§ **EXERCISE BRIEF**
Images do not belong in the copy. Set down all the entries exactly.

§ **EXCERPTED DATA**
-*-*-

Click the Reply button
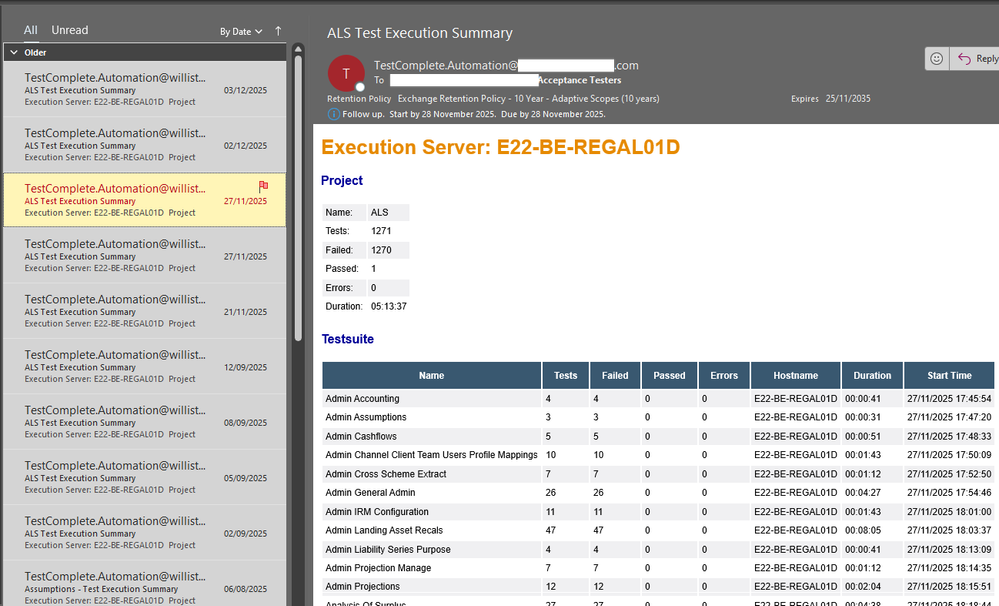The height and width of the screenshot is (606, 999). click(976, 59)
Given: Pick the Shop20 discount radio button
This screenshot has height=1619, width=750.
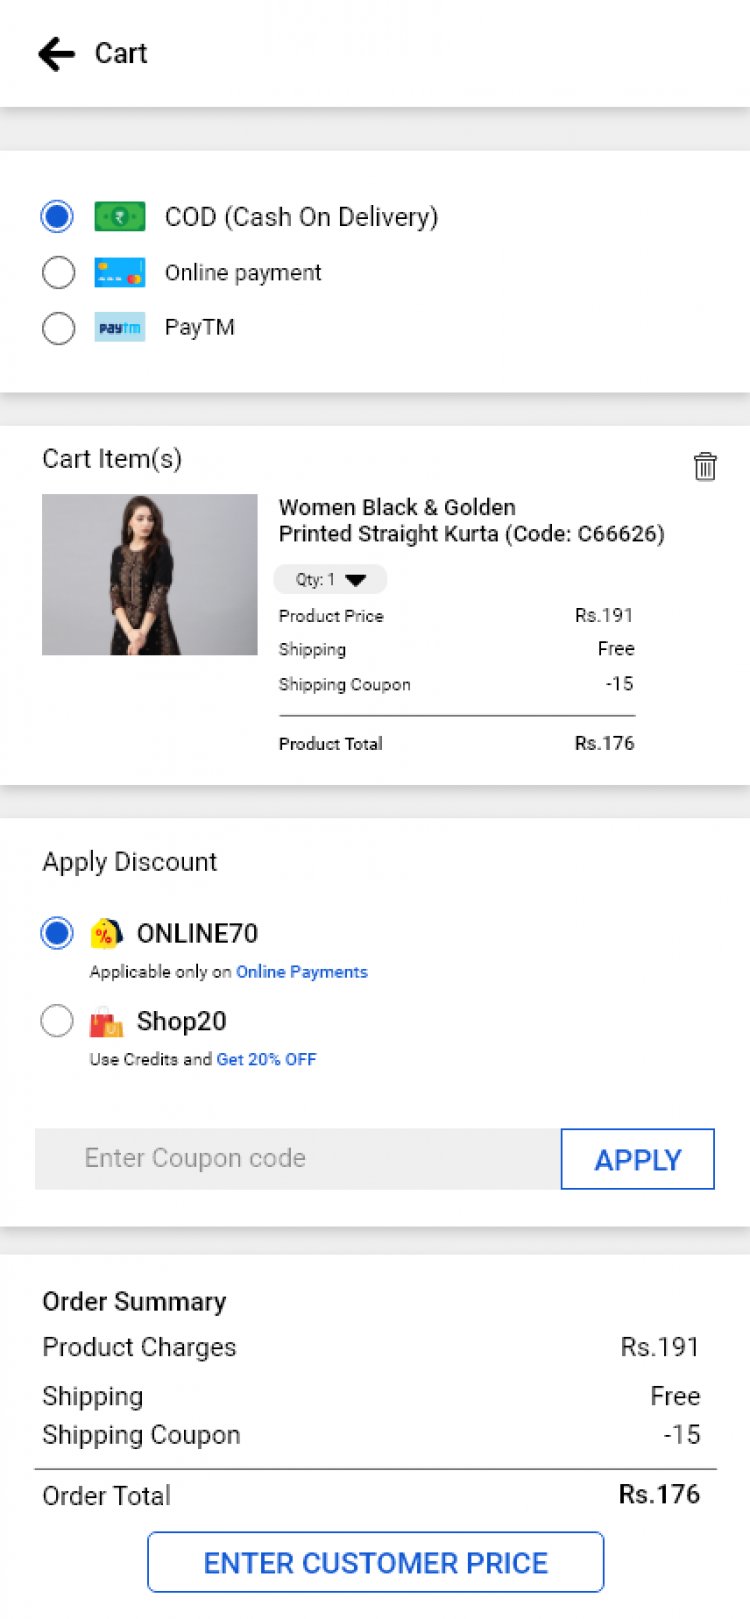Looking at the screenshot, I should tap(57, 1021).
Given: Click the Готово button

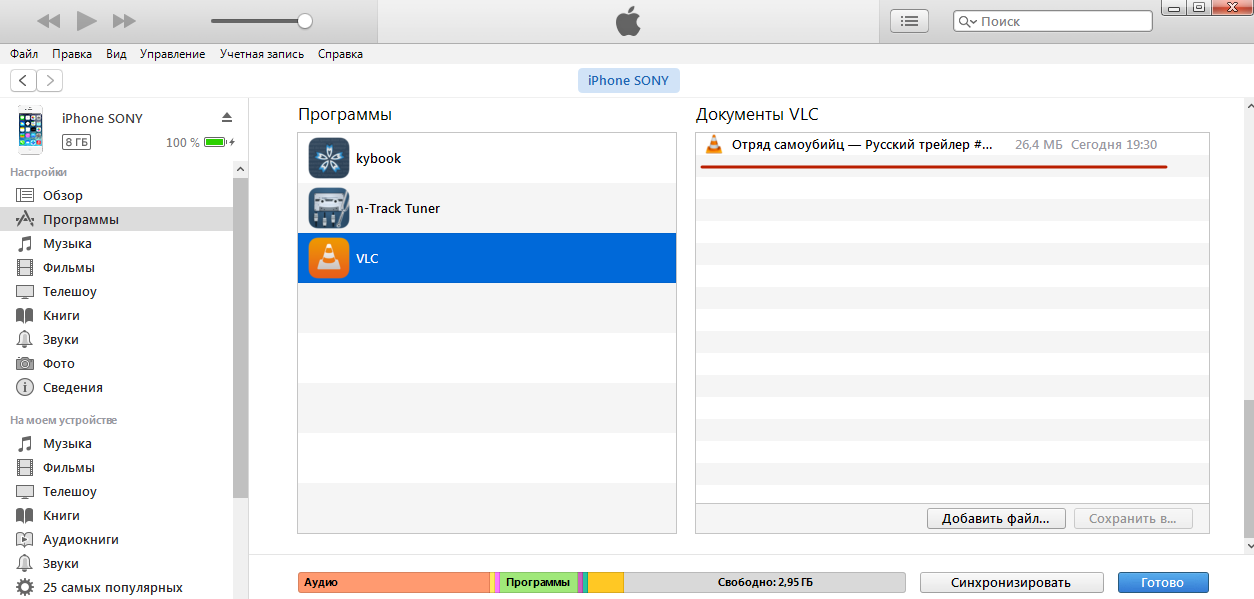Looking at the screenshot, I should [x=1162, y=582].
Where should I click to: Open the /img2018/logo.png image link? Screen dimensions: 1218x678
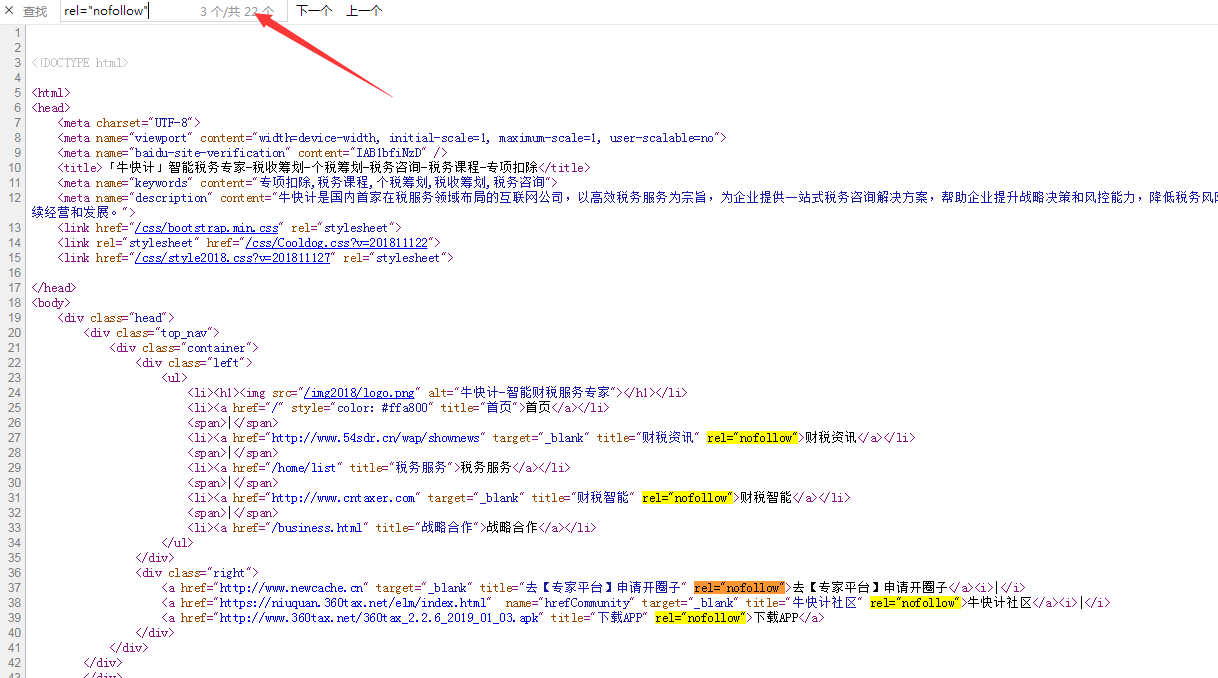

-*-*-

§ **RESPONSE TO THIS EXERCISE**
Click the Reply button
The height and width of the screenshot is (606, 999). click(976, 59)
Given: Pick the Shop20 discount radio button
This screenshot has height=1619, width=750.
Looking at the screenshot, I should tap(57, 1021).
Given: Click the Готово button

Looking at the screenshot, I should [x=1162, y=582].
Where should I click to: Open the /img2018/logo.png image link? Screen dimensions: 1218x678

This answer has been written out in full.